■ **The problem**
Repeat word for word the part of the passage below about Senator Kerry and the Alito nomination, starting at the words "But late Thursday" and stopping after "for them, anyway.".

■ **Extract to read**
····················

WASHINGTON, Jan 26 Senator John Kerry of Massachusetts could not attend the Senate debate on the Supreme Court nomination of Judge Samuel A. Alito Jr. on Thursday. He was in Davos, Switzerland, mingling with international business and political leaders at the World Economic Forum.
But late Thursday afternoon, Mr. Kerry began calling fellow Democratic senators in a quixotic, last-minute effort for a filibuster to stop the nomination.
Democrats cringed and Republicans jeered at the awkwardness of his gesture, which almost no one in the Senate expects to succeed.
We would like to know who, among the spineless Democrats, cringed. Don't care about jeering Rethugs, as that is par for the course for them, anyway.
Cringing Democrats may well be responsible for the end of their party.
"God bless John Kerry," said Don Stewart, a spokesman for Senator John Cornyn, a Texas Republican on the Judiciary Committee. "He just cinched this whole nomination. With Senator Kerry, it is Christmas every day."

····················

■ **Dataset extract**
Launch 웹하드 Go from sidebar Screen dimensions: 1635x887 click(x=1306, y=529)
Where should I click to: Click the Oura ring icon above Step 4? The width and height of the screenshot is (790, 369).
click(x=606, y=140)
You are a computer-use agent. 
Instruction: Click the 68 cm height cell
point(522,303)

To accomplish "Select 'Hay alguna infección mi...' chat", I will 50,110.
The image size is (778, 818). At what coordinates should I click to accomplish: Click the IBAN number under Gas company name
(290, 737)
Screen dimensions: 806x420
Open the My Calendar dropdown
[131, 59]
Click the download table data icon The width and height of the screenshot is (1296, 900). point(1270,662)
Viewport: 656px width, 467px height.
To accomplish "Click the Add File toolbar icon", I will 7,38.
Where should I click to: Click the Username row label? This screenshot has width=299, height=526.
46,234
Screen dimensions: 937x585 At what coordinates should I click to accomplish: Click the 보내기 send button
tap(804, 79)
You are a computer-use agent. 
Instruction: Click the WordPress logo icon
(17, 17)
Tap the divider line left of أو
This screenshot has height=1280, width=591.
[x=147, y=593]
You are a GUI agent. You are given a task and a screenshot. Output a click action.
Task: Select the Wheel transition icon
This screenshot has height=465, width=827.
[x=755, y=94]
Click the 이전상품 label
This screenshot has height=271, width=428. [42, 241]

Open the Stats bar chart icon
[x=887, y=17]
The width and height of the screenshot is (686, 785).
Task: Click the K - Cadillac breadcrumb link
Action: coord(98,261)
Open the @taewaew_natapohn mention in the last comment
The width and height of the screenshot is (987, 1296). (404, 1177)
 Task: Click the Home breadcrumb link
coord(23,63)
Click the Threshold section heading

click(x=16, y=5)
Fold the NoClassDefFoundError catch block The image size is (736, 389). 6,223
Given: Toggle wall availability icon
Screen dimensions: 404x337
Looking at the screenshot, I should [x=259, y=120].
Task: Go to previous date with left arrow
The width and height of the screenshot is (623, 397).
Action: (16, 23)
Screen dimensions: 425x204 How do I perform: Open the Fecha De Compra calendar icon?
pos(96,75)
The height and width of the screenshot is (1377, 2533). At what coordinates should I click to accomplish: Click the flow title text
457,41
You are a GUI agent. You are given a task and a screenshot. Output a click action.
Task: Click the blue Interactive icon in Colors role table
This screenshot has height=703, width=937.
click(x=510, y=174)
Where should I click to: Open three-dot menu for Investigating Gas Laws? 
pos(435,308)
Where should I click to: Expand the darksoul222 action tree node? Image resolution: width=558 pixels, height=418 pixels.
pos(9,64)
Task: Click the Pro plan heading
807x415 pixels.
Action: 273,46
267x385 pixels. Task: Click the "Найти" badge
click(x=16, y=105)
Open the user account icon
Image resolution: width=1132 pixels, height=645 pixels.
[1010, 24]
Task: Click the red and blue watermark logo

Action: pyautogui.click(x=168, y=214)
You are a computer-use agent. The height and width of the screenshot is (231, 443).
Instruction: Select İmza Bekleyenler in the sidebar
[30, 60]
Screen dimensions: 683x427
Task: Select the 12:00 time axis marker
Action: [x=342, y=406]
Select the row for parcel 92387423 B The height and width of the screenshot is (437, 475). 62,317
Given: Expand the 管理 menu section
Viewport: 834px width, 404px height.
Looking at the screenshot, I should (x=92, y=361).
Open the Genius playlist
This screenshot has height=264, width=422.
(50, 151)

····················

■ **Solution for this exercise**
But late Thursday afternoon, Mr. Kerry began calling fellow Democratic senators in a quixotic, last-minute effort for a filibuster to stop the nomination.
Democrats cringed and Republicans jeered at the awkwardness of his gesture, which almost no one in the Senate expects to succeed.
We would like to know who, among the spineless Democrats, cringed. Don't care about jeering Rethugs, as that is par for the course for them, anyway.